Take the records underneath and set them down exactly.

== DATA FOR THIS EXERCISE ==

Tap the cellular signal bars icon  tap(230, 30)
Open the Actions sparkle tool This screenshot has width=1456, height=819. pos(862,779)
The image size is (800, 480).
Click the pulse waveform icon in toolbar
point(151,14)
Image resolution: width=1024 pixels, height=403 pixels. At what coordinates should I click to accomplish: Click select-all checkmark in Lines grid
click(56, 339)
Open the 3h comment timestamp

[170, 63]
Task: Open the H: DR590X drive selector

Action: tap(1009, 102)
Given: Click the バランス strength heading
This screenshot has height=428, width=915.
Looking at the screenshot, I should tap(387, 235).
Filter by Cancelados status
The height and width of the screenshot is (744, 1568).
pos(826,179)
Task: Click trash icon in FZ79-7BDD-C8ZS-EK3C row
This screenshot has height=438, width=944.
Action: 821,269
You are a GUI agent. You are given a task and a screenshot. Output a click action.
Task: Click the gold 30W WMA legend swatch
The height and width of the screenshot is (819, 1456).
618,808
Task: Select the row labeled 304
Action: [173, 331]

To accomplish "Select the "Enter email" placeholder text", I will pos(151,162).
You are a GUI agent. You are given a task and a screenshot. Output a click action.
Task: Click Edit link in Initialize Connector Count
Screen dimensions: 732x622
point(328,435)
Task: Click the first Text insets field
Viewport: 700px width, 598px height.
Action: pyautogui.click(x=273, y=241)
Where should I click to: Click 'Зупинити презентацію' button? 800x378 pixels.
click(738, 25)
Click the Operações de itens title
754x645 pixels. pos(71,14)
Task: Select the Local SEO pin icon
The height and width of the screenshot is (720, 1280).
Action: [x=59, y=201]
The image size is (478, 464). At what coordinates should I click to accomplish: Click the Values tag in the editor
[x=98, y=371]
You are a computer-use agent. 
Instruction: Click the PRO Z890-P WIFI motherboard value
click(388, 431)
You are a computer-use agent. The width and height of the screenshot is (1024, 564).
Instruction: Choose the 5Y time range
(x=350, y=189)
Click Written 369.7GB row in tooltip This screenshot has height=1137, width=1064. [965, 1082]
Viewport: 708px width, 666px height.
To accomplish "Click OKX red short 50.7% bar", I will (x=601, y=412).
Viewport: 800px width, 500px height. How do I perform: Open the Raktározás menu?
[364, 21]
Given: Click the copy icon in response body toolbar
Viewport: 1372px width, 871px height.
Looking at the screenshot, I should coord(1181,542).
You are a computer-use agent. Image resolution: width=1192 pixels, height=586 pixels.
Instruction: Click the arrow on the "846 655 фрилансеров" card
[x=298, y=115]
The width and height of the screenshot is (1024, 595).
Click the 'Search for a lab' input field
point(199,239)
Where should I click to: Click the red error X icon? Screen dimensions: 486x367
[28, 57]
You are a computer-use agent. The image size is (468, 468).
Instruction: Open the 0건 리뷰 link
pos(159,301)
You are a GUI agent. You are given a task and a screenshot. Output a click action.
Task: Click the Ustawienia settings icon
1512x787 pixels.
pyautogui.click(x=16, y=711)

===

• _YOUR RESPONSE_:
Tap the cellular signal bars icon  tap(230, 30)
Open the Actions sparkle tool This screenshot has width=1456, height=819. pos(862,779)
The image size is (800, 480).
Click the pulse waveform icon in toolbar
point(151,14)
Image resolution: width=1024 pixels, height=403 pixels. At what coordinates should I click to accomplish: Click select-all checkmark in Lines grid
click(56, 339)
Open the 3h comment timestamp

[170, 63]
Task: Open the H: DR590X drive selector

Action: tap(1009, 102)
Given: Click the バランス strength heading
This screenshot has height=428, width=915.
Looking at the screenshot, I should tap(387, 235).
Filter by Cancelados status
The height and width of the screenshot is (744, 1568).
pos(826,179)
Task: Click trash icon in FZ79-7BDD-C8ZS-EK3C row
This screenshot has height=438, width=944.
Action: 821,269
You are a GUI agent. You are given a task and a screenshot. Output a click action.
Task: Click the gold 30W WMA legend swatch
The height and width of the screenshot is (819, 1456).
618,808
Task: Select the row labeled 304
Action: [173, 331]

To accomplish "Select the "Enter email" placeholder text", I will pos(151,162).
You are a GUI agent. You are given a task and a screenshot. Output a click action.
Task: Click Edit link in Initialize Connector Count
Screen dimensions: 732x622
point(328,435)
Task: Click the first Text insets field
Viewport: 700px width, 598px height.
Action: pyautogui.click(x=273, y=241)
Where should I click to: Click 'Зупинити презентацію' button? 800x378 pixels.
click(738, 25)
Click the Operações de itens title
754x645 pixels. pos(71,14)
Task: Select the Local SEO pin icon
The height and width of the screenshot is (720, 1280).
Action: [x=59, y=201]
The image size is (478, 464). At what coordinates should I click to accomplish: Click the Values tag in the editor
[x=98, y=371]
You are a computer-use agent. 
Instruction: Click the PRO Z890-P WIFI motherboard value
click(388, 431)
You are a computer-use agent. The width and height of the screenshot is (1024, 564).
Instruction: Choose the 5Y time range
(x=350, y=189)
Click Written 369.7GB row in tooltip This screenshot has height=1137, width=1064. [965, 1082]
Viewport: 708px width, 666px height.
To accomplish "Click OKX red short 50.7% bar", I will (x=601, y=412).
Viewport: 800px width, 500px height. How do I perform: Open the Raktározás menu?
[364, 21]
Given: Click the copy icon in response body toolbar
Viewport: 1372px width, 871px height.
Looking at the screenshot, I should coord(1181,542).
You are a computer-use agent. Image resolution: width=1192 pixels, height=586 pixels.
Instruction: Click the arrow on the "846 655 фрилансеров" card
[x=298, y=115]
The width and height of the screenshot is (1024, 595).
Click the 'Search for a lab' input field
point(199,239)
Where should I click to: Click the red error X icon? Screen dimensions: 486x367
[28, 57]
You are a computer-use agent. The image size is (468, 468).
Instruction: Open the 0건 리뷰 link
pos(159,301)
You are a GUI agent. You are given a task and a screenshot. Output a click action.
Task: Click the Ustawienia settings icon
1512x787 pixels.
pyautogui.click(x=16, y=711)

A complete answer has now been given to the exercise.